>>
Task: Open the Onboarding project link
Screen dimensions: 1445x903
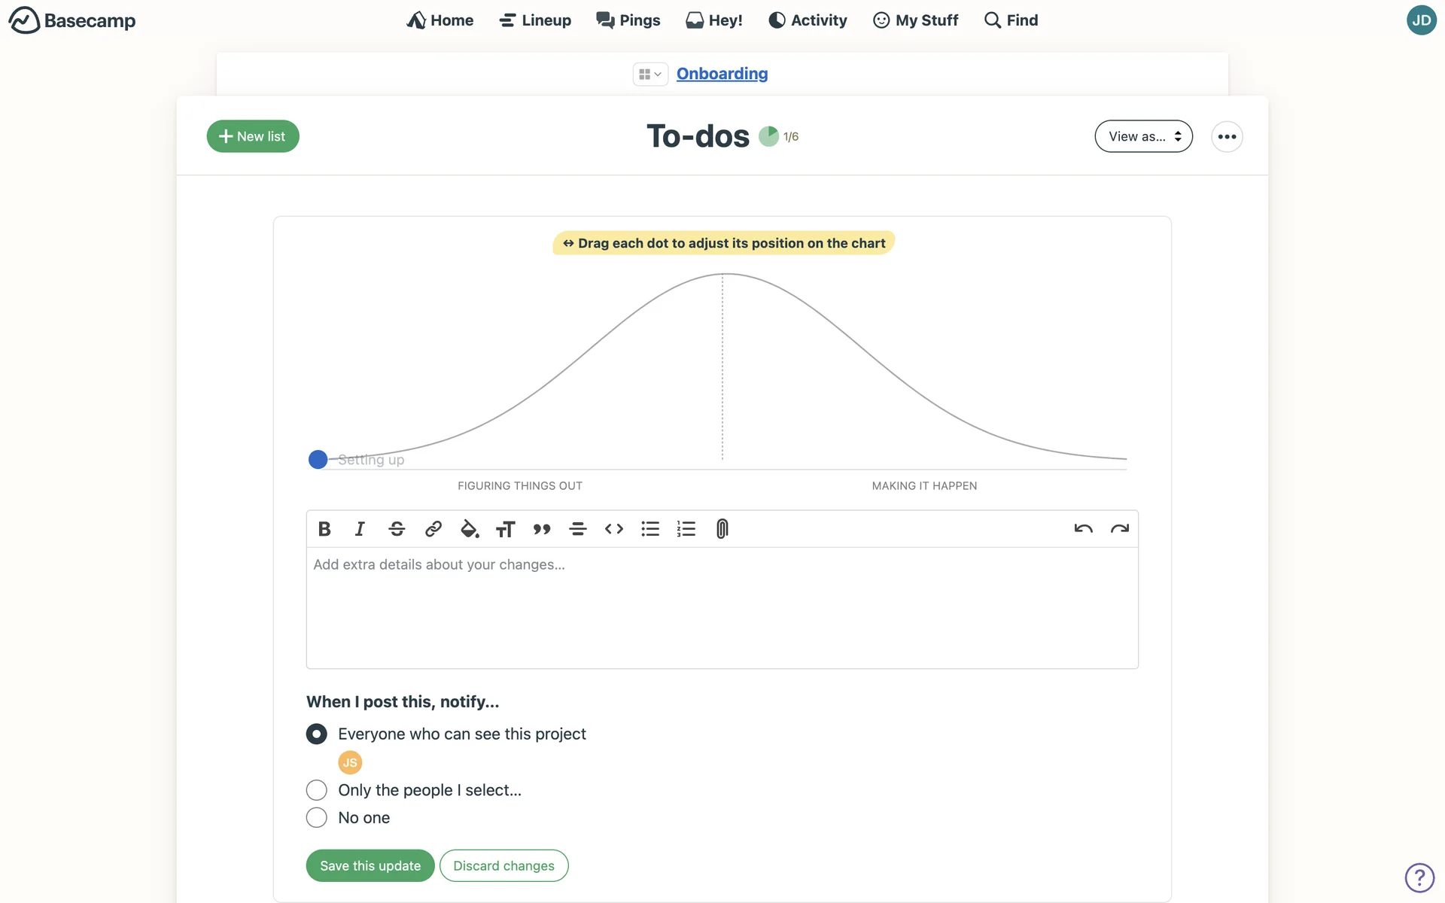Action: coord(722,74)
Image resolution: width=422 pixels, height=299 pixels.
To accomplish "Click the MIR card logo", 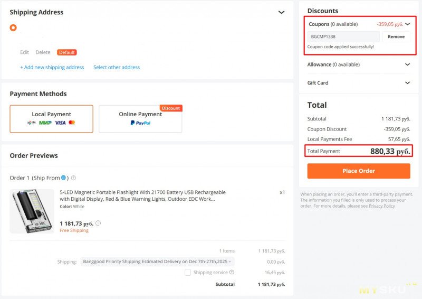I will click(x=45, y=123).

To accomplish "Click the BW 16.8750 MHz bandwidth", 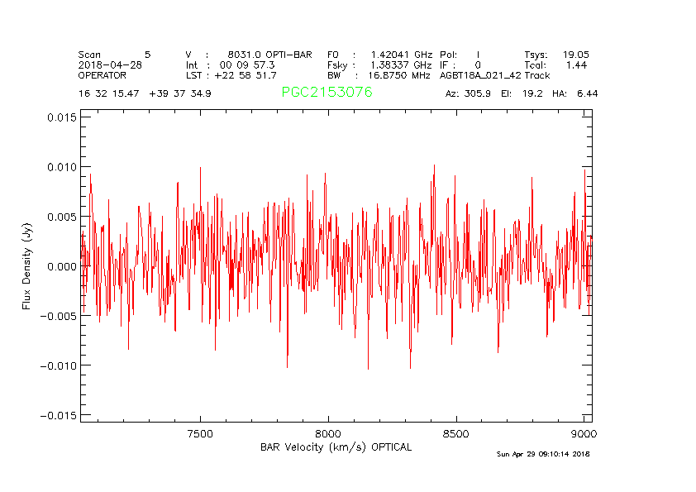I will [x=379, y=74].
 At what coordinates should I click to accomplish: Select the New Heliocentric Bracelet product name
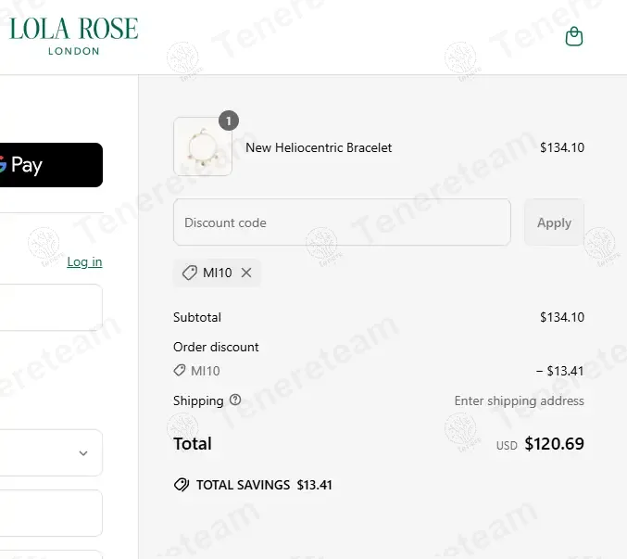pos(319,147)
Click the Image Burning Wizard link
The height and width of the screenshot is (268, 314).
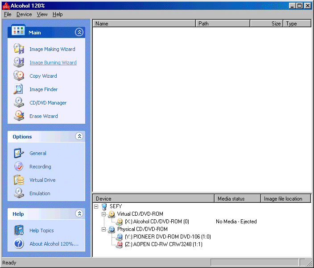coord(53,63)
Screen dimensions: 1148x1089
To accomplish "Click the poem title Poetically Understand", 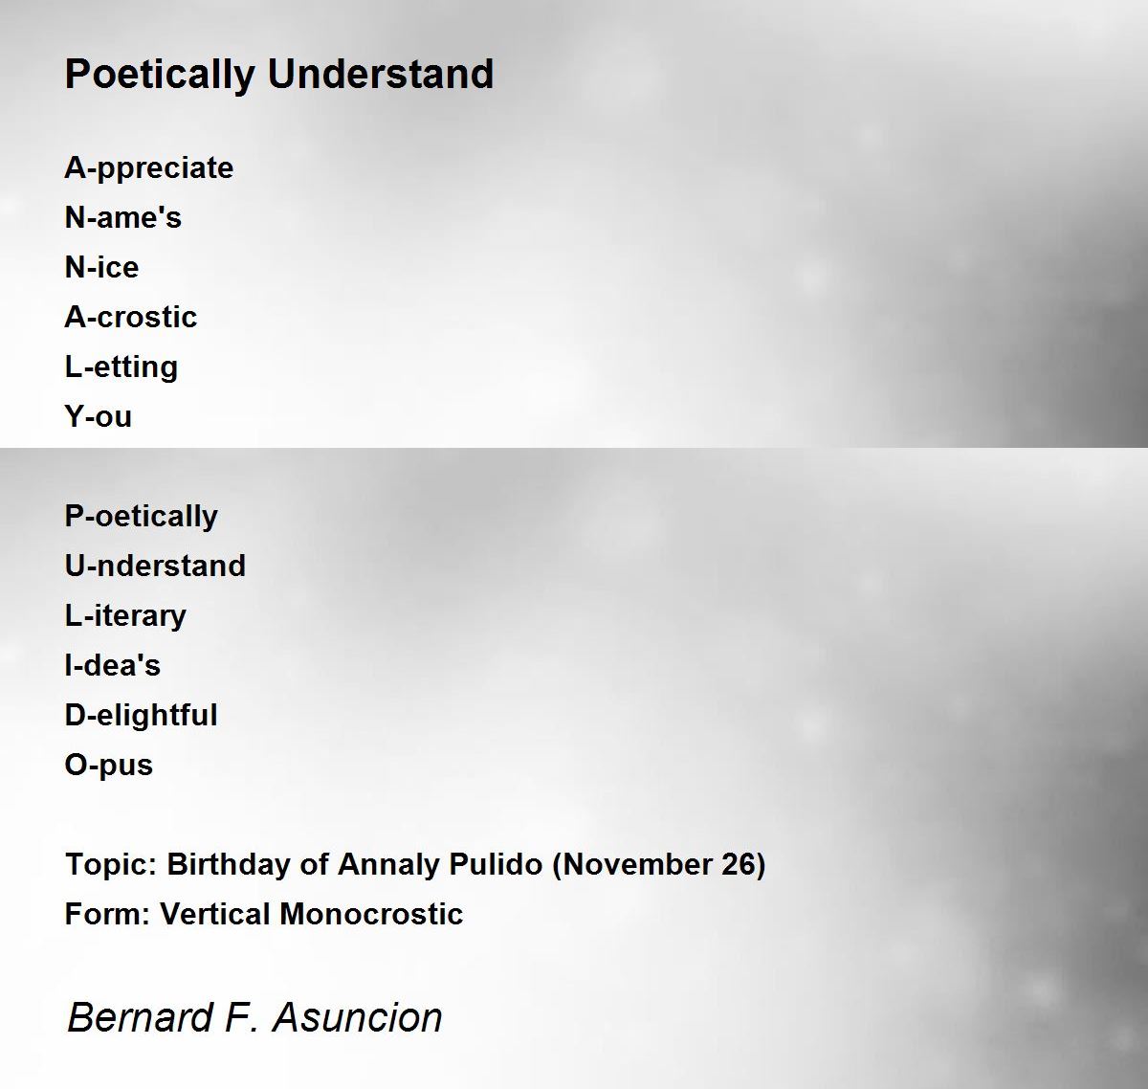I will pyautogui.click(x=279, y=75).
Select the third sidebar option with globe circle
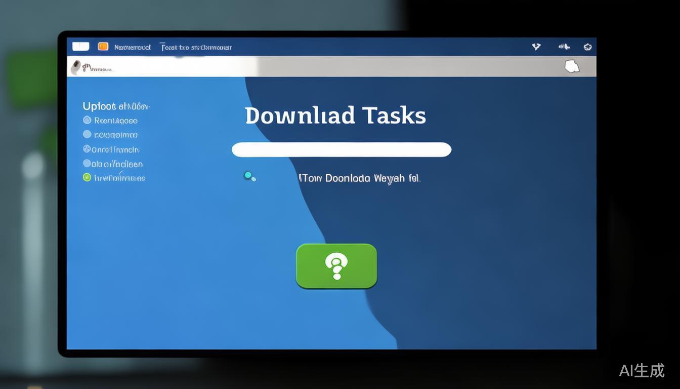680x389 pixels. point(87,149)
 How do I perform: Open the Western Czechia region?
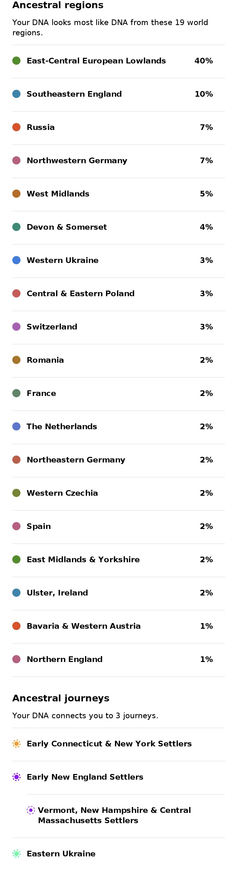(118, 493)
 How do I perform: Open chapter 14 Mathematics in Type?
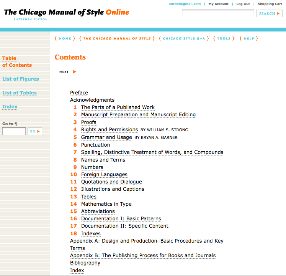point(106,204)
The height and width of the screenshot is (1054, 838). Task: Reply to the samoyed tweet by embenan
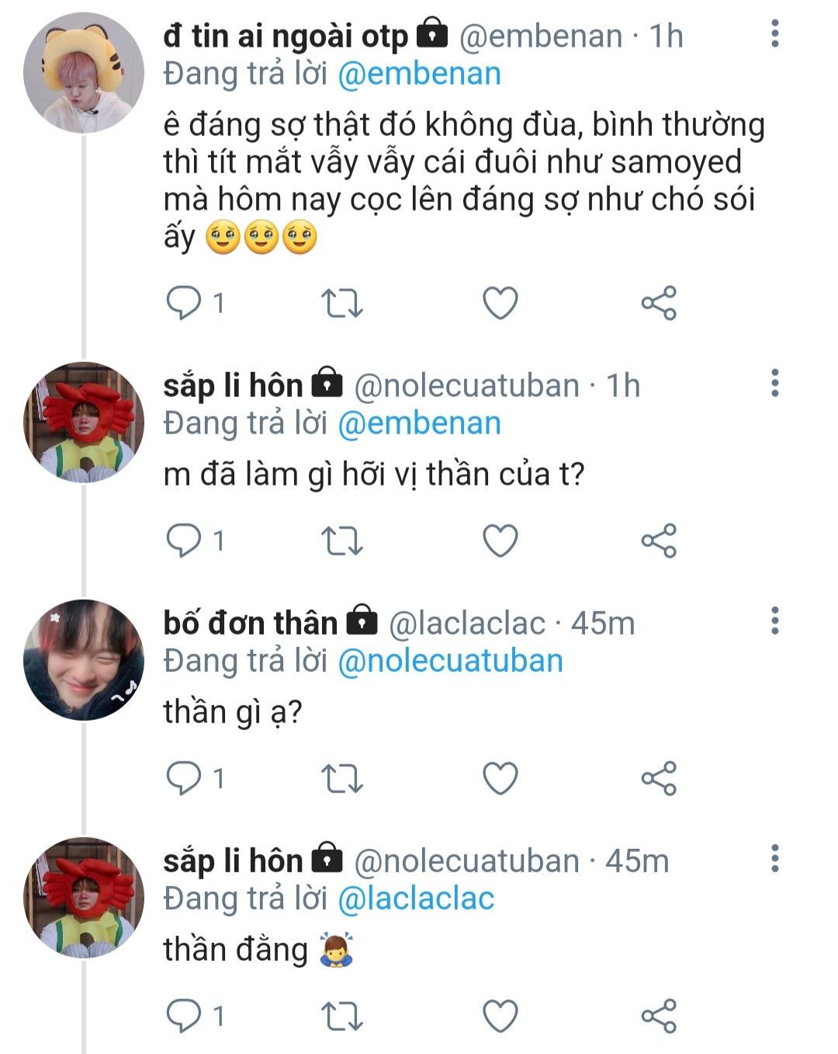[x=184, y=303]

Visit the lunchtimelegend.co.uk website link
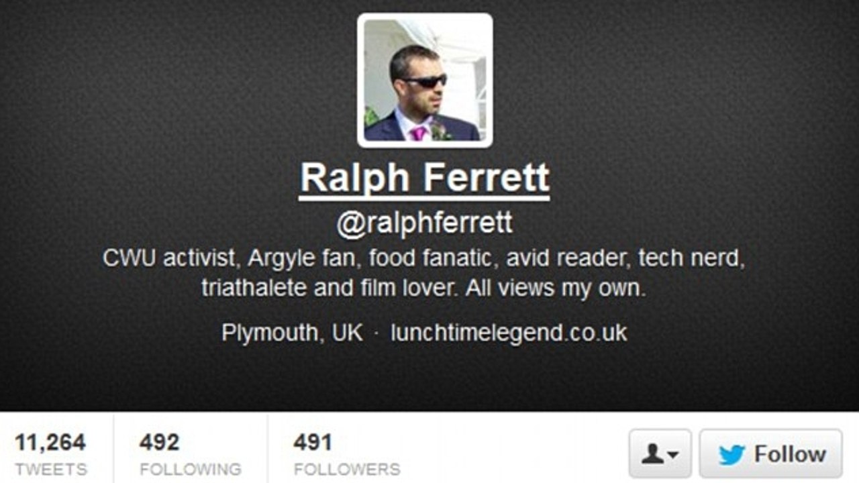coord(509,332)
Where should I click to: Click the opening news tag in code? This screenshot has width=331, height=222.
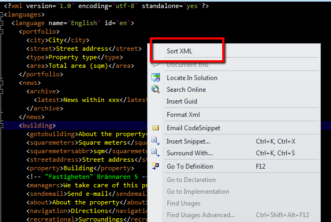point(31,83)
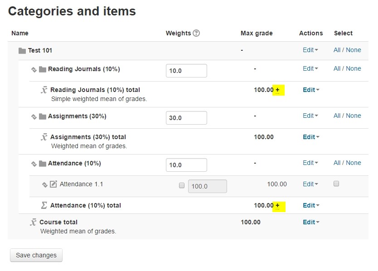Click the sum icon for Attendance total
This screenshot has height=271, width=378.
(44, 205)
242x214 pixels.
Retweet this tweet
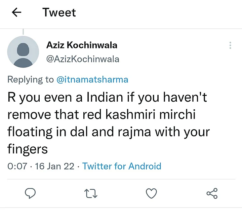[91, 193]
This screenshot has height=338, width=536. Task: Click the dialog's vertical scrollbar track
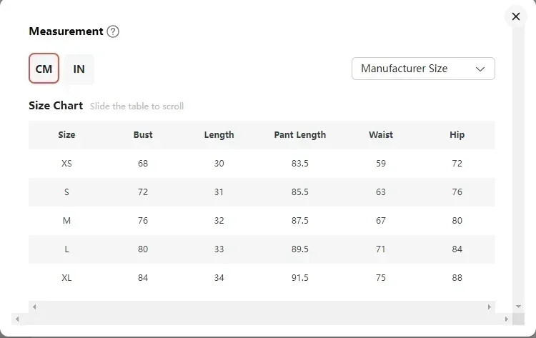click(518, 164)
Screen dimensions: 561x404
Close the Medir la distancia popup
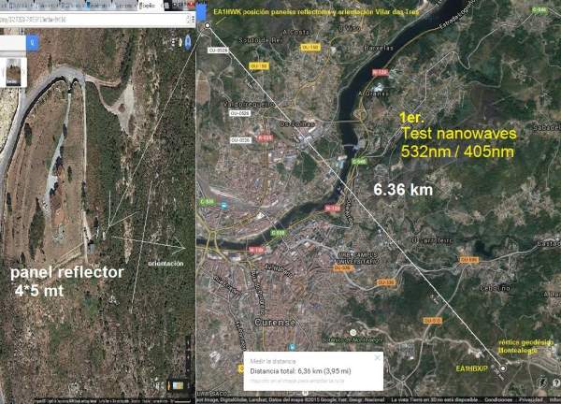pos(377,358)
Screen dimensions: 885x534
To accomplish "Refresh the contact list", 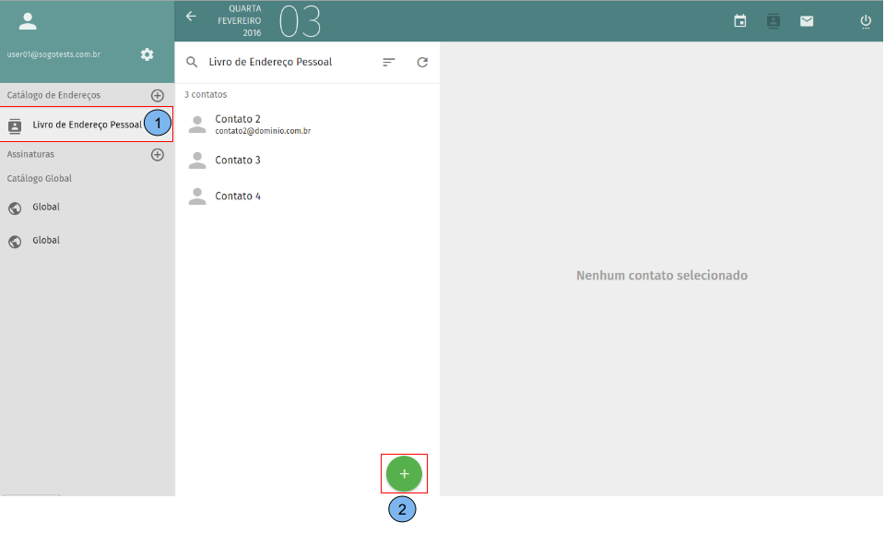I will click(x=422, y=63).
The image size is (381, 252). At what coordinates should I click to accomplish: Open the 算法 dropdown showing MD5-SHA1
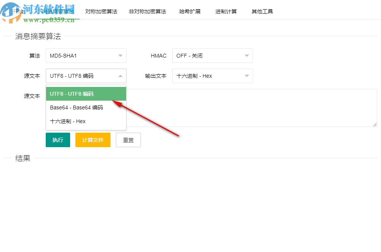pos(86,56)
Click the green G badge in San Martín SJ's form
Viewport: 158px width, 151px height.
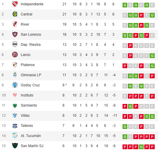pos(141,147)
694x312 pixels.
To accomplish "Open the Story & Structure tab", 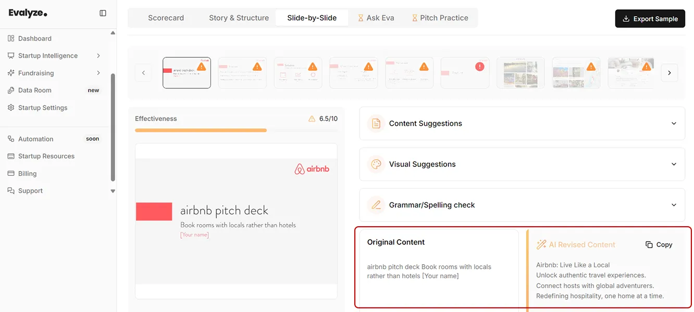I will [x=239, y=18].
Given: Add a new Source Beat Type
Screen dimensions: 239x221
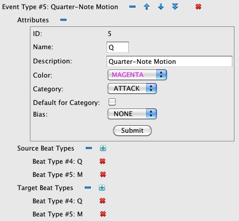Looking at the screenshot, I should tap(103, 148).

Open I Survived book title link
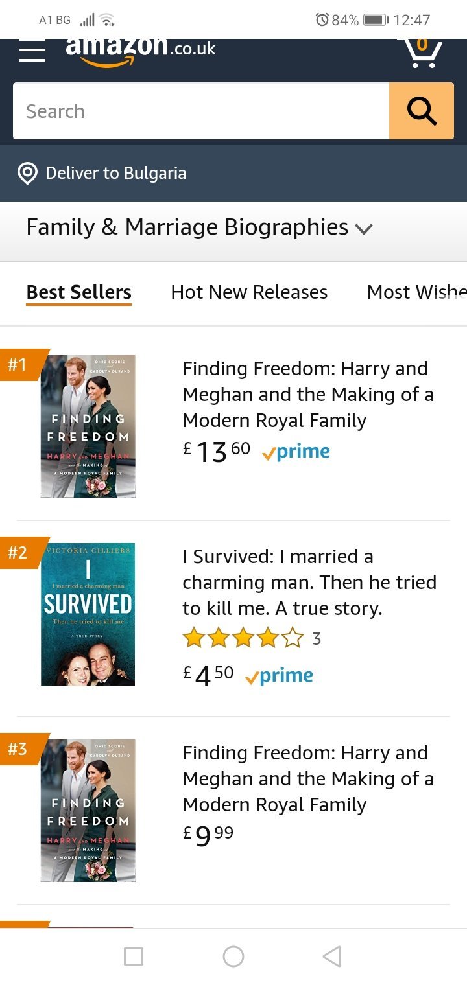click(309, 582)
<<
● WORK INSTRUCTIONS
Set down again, exactly, every line above from the one with "The image size" down to the one with "694x312 pixels.", both ends included. No pictures, and nothing else.

● RESPONSE BOX
The image size is (381, 252). At what coordinates should I click to accomplish: Open the 算法 dropdown showing MD5-SHA1
pos(86,56)
Click the green G badge in San Martín SJ's form
Viewport: 158px width, 151px height.
pos(141,147)
694x312 pixels.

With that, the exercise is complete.